▸ YOUR GOAL
The line containing "You are a computer-use" and every line after it, through the end of the records below, are to be reproduced exactly, with the pictures left out.
::: ENTRIES PROVIDED :::
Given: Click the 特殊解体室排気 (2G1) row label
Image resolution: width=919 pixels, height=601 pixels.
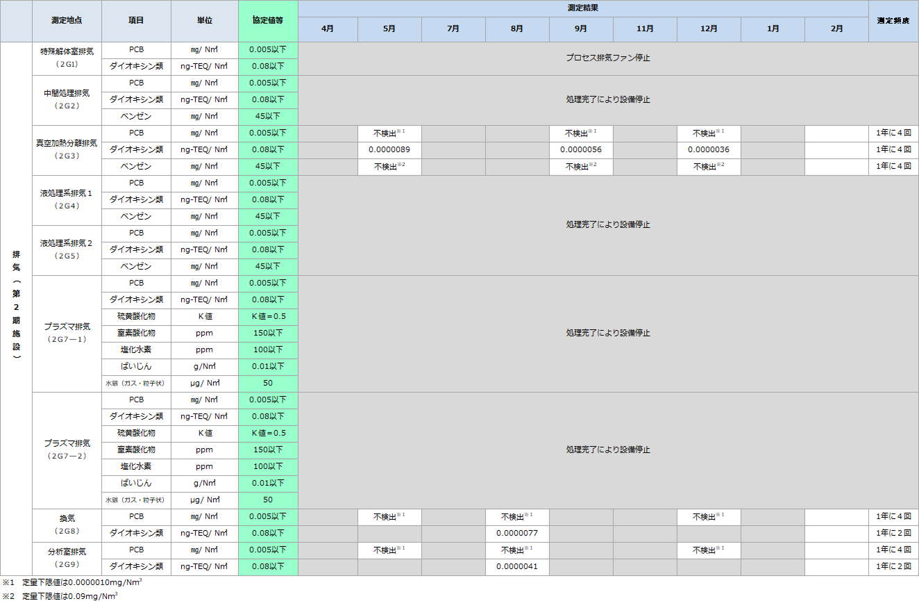Looking at the screenshot, I should tap(67, 58).
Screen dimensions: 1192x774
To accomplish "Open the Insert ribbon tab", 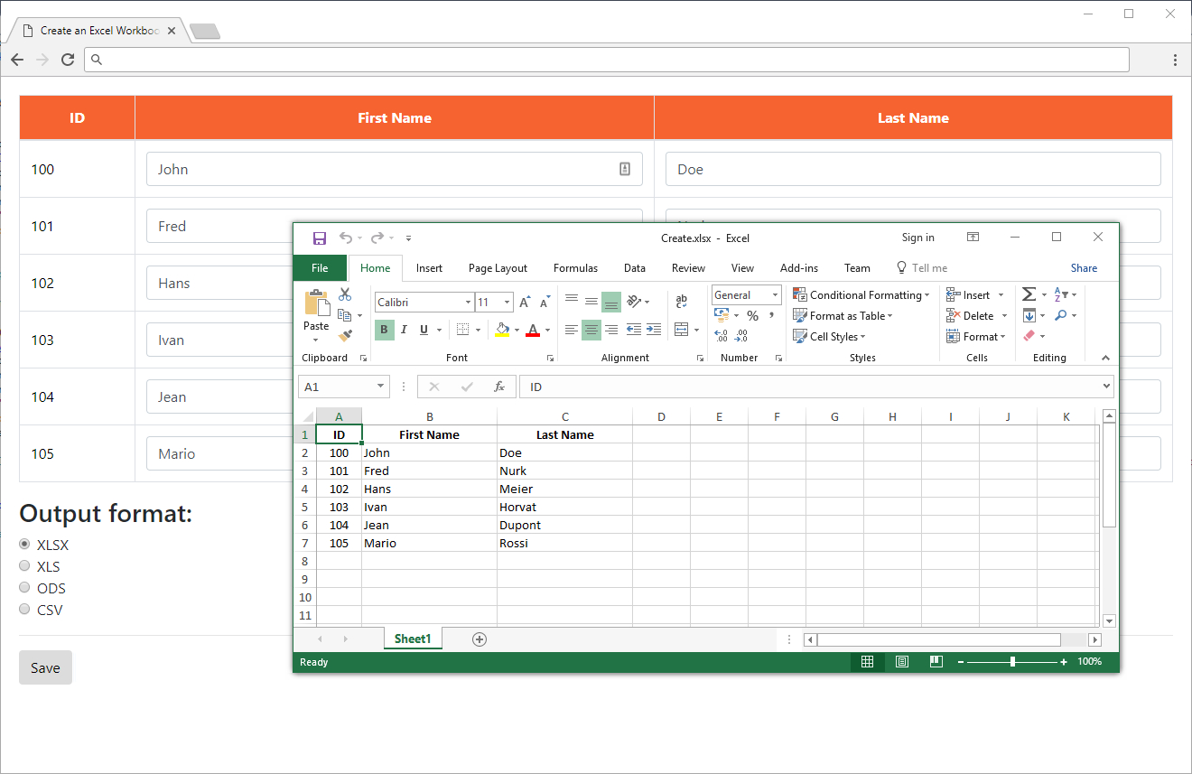I will [429, 268].
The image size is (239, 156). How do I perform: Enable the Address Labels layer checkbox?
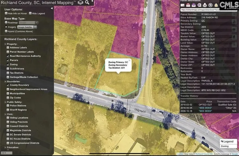click(8, 48)
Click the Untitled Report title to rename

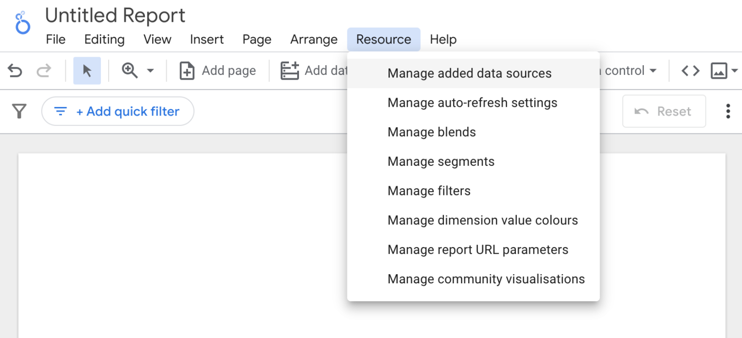pyautogui.click(x=115, y=15)
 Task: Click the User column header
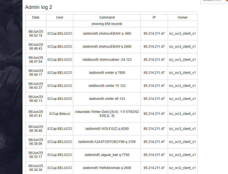[x=60, y=17]
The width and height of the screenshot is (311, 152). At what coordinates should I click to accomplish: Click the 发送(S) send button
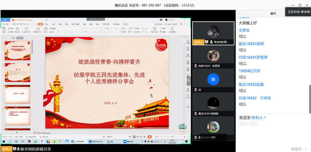point(296,149)
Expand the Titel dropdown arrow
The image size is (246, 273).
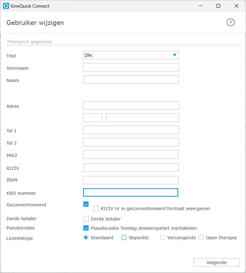175,55
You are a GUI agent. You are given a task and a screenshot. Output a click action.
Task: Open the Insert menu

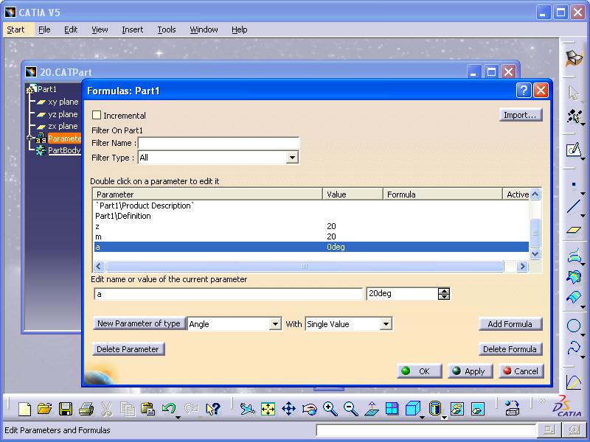pos(133,29)
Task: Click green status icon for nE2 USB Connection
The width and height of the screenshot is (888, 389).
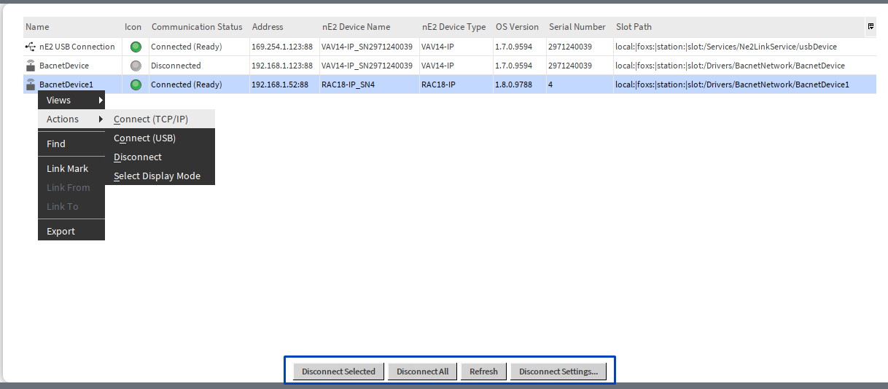Action: [x=135, y=47]
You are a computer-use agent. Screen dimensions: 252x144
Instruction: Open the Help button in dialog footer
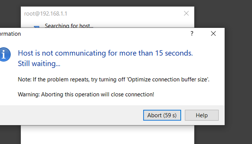coord(202,115)
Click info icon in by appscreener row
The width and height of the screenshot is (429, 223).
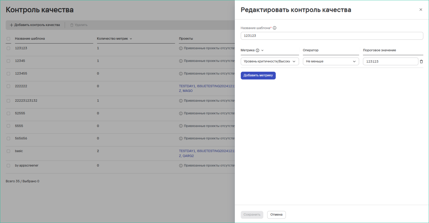[181, 166]
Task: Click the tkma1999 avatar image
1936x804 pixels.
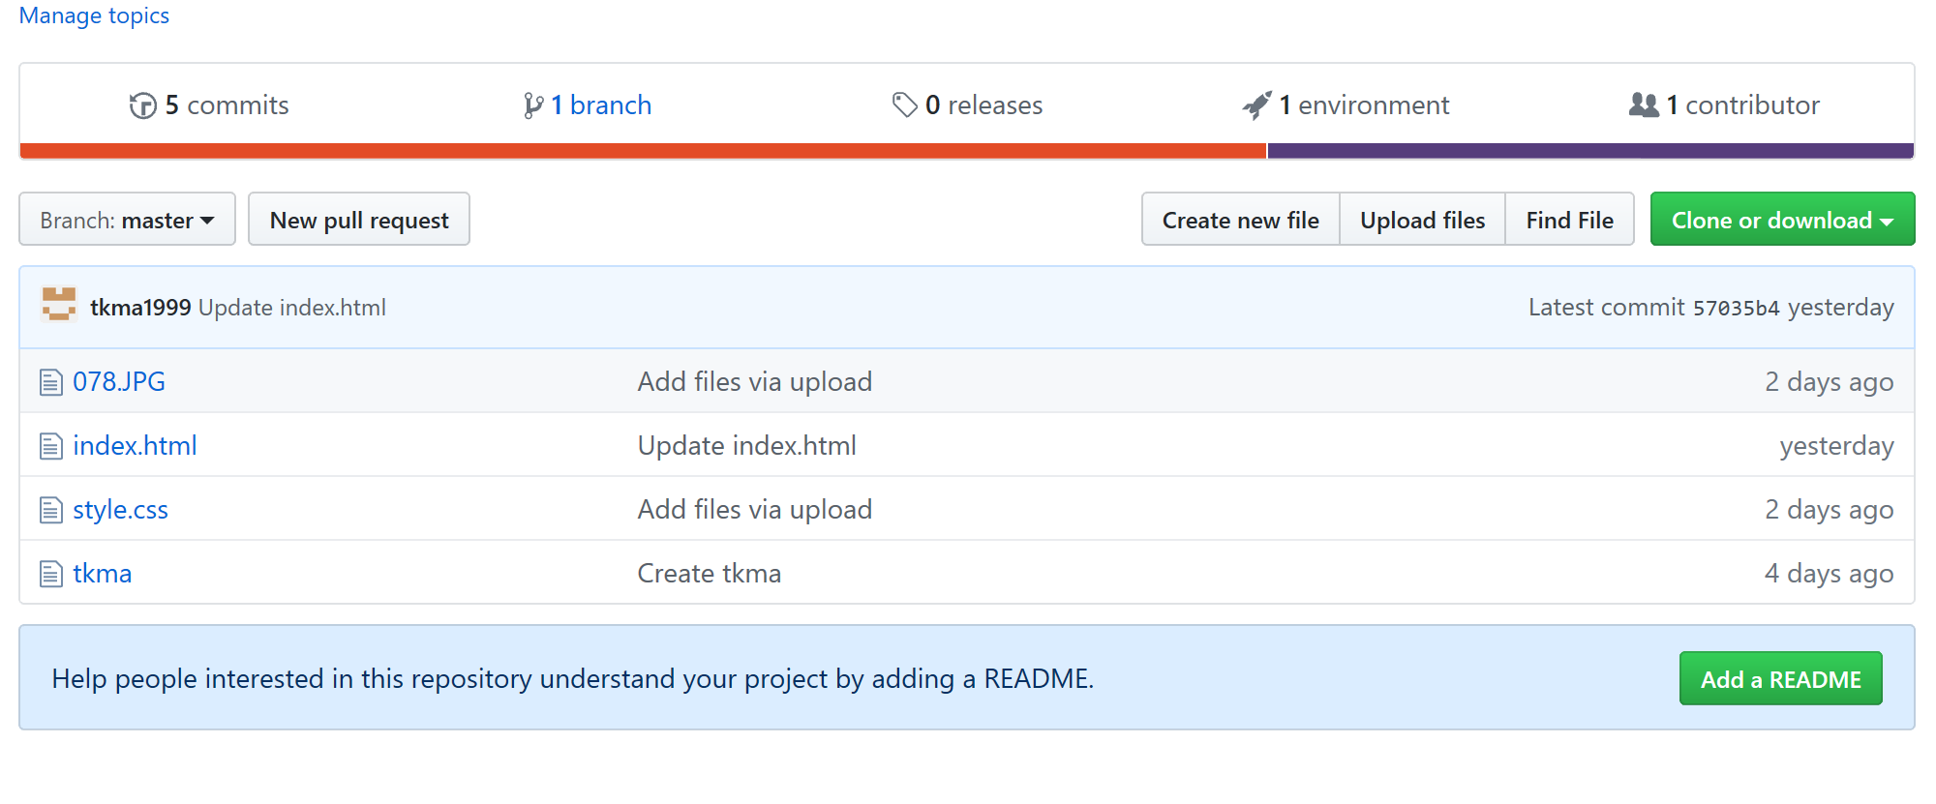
:::
▸ RESULT FOR THIS EXERCISE
You are a computer-use agent. Screen dimensions: 252x144
Instruction: Open the Help button in dialog footer
coord(202,115)
Click info icon in by appscreener row
The width and height of the screenshot is (429, 223).
[181, 166]
Task: Click the tkma1999 avatar image
1936x804 pixels.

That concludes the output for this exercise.